1) The number one command of Scripture is to “love the Lord thy God with all thy heart, soul and mind.” These three words (heart, soul, mind) describe the inner-life of each of us. If our inner-self is not loving God we are in big heap trouble.

2) One of the primary areas of sanctification is the renewing of our minds. We are given a sound mind, not a fearing mind. We are made sober, circumspect, bringing every thought captive to Christ. Our thoughts are vital.

3) “As a man thinks in his heart, so is he.” Our thoughts determine who we are. If you think God is mad at you all the time, or keeping score, or not coming through, or always jovial and jolly, your actions will reflect your notion of God.

There are two main points then:

1) Take time to think about God. Now.
2) Take time to read Scripture that you may think right thoughts of God. Now.

Faith and Expectations

It is my contention that wrong expectations do more to hinder growth and endurance than anything else (Yes, yes, yes, other than sin itself).

The problem is that we put our expectations on God, expectations that our minds cooked up, not that the Bible presents.

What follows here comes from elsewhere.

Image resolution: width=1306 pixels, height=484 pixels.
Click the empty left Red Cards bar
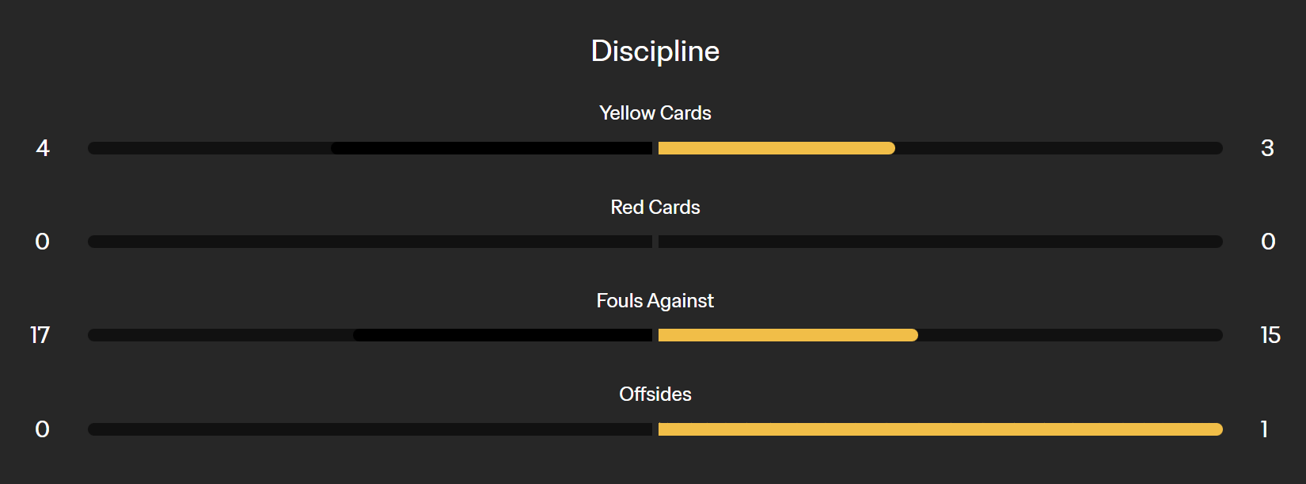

* We give up on prayer because God doesn’t answer them the way we expected.
* We give up on fighting sin because God does not magically eliminate the sin the way nor as quickly as expected.
* We give up on evangelism because no one “gets saved” the way we expected.
* We give up on good works because God isn’t glorified nor are we appreciated like we expected.

In the end, we give up. We settle for nothing. We lower our expectations so God is no longer a loving Father who provides for His kids, but a busy Dad who doesn’t have time to do anything we expect. We blame it on God’s failings. He let us down.

The problem is that Scripture says we are to do what the Father tells us to do regardless of outcomes. The Bible is quite clear on this point. In fact, the worse the outcome, the greater opportunity for growth–tribulation works patience, etc.

God asks us to pray, fight sin, evangelize and do good works because it’s the right thing to do. Faithful obedience is what we’re asked to do. leave the results with Him. Never retreat into lethargy. Our God reigns.

Have biblical expectations and be faithful to your Father’s Word.

Love Brings Forgiveness

A woman comes to Jesus, dumps oil on him, cries all over and wipes it around with her hair. The disciples are amazed at this show of affection, somewhat offended.

Jesus corrects them-she loves Him, unlike Peter who just stands around. Jesus says that those who love Him a lot are the people who have the most sins forgiven, those who love Him a little have fewer sins forgiven.

That’s the application we hear anyway, except that’s not what Jesus said! Because this makes it sound like drug addict, porn star, serial killers would love Jesus more than a kid in a Christian home. In other words–sin becomes a virtue.

This application always bothered me and today I read Luke 7:47, the punchline of the story and notice what Jesus actually says:

“Wherefore I say unto thee, Her sins, which are many, are forgiven; for she loved much: but to whom little is forgiven, the same loveth little.”

Jesus does not say that because many sins were forgiven she loved Him much.

His exact words are “many sins are forgiven because she loved Him much.” Then, after pointing out the great show of love, Jesus then tells her that her sins are forgiven.

Here’s Jesus’ point, if I may be so bold–A person who loves Christ a lot sees more of their sin and acts in love knowing that they have all been taken care of. A person who loves Christ a little does not truly see all their sin and hence does not see the great love Christ offers because they don’t see their need.

Loving God is not a work that results in having sins forgiven, Jesus himself says a few verses later it was her faith that saved her. But love is the expression, every time, when a person sees forgiveness.